* **DATA FOR ANALYSIS**
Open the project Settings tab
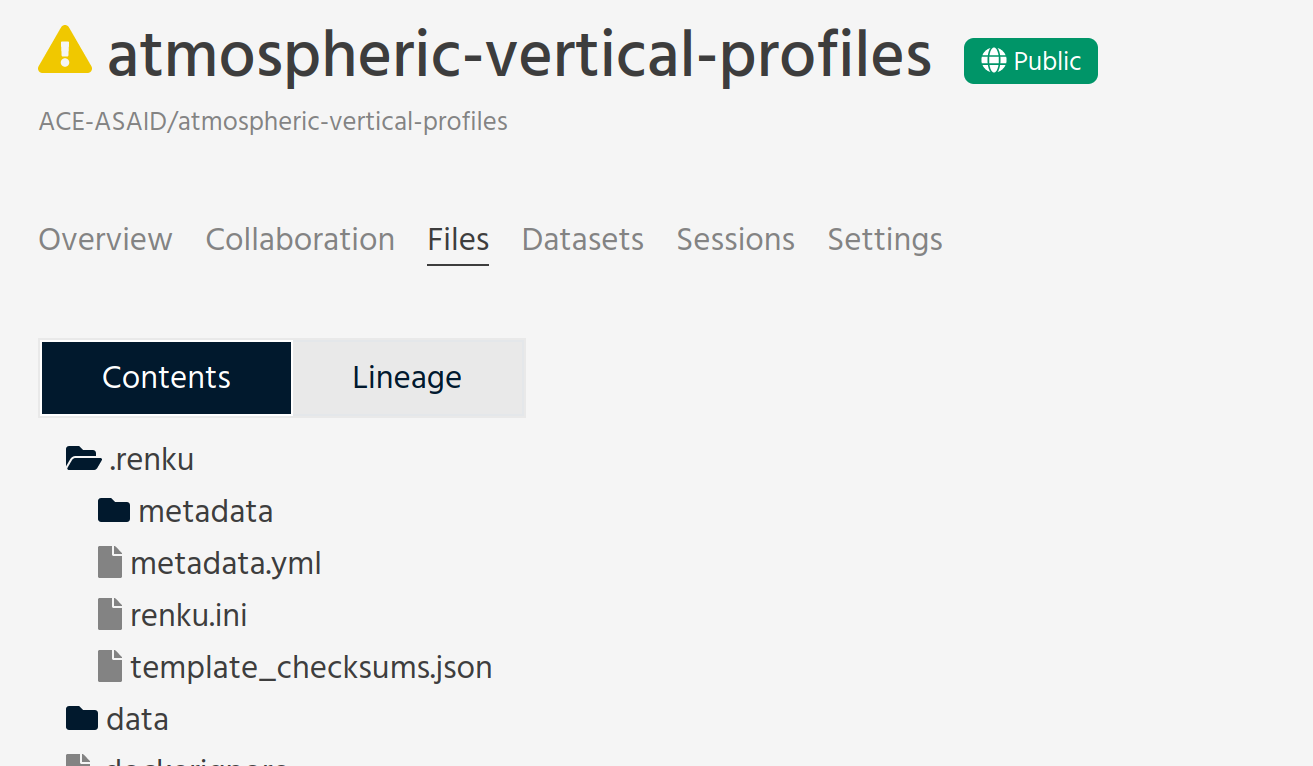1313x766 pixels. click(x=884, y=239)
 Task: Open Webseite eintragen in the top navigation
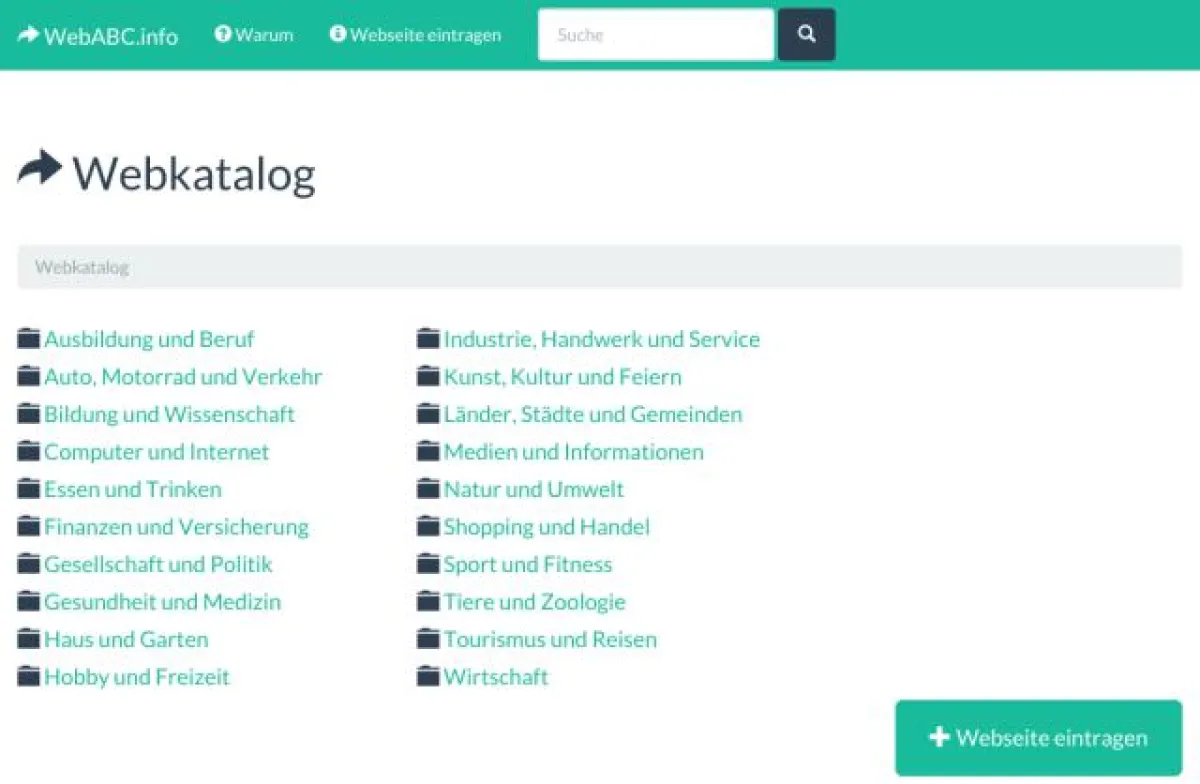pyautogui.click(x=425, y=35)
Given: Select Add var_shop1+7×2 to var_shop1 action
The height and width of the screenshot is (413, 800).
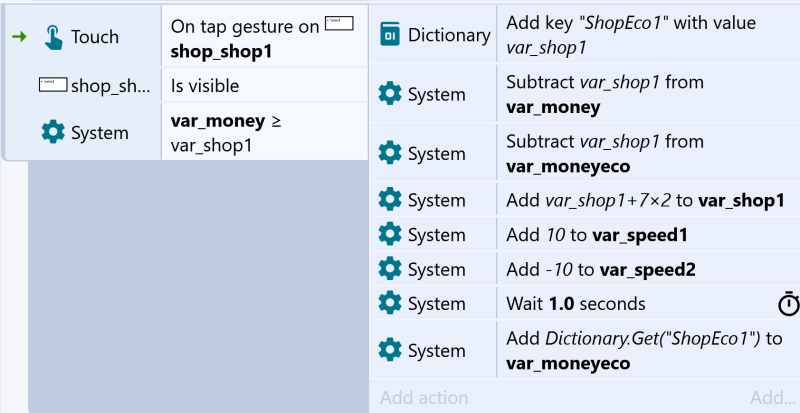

* **WHAT IS NEEDED**
Your response should reproduce the entire listing verbatim, minus the pictures.

* **TASK RESULT**
Open the project Settings tab
1313x766 pixels. click(x=884, y=239)
 Task: Open Webseite eintragen in the top navigation
pyautogui.click(x=425, y=35)
Given: Select Add var_shop1+7×2 to var_shop1 action
The height and width of the screenshot is (413, 800).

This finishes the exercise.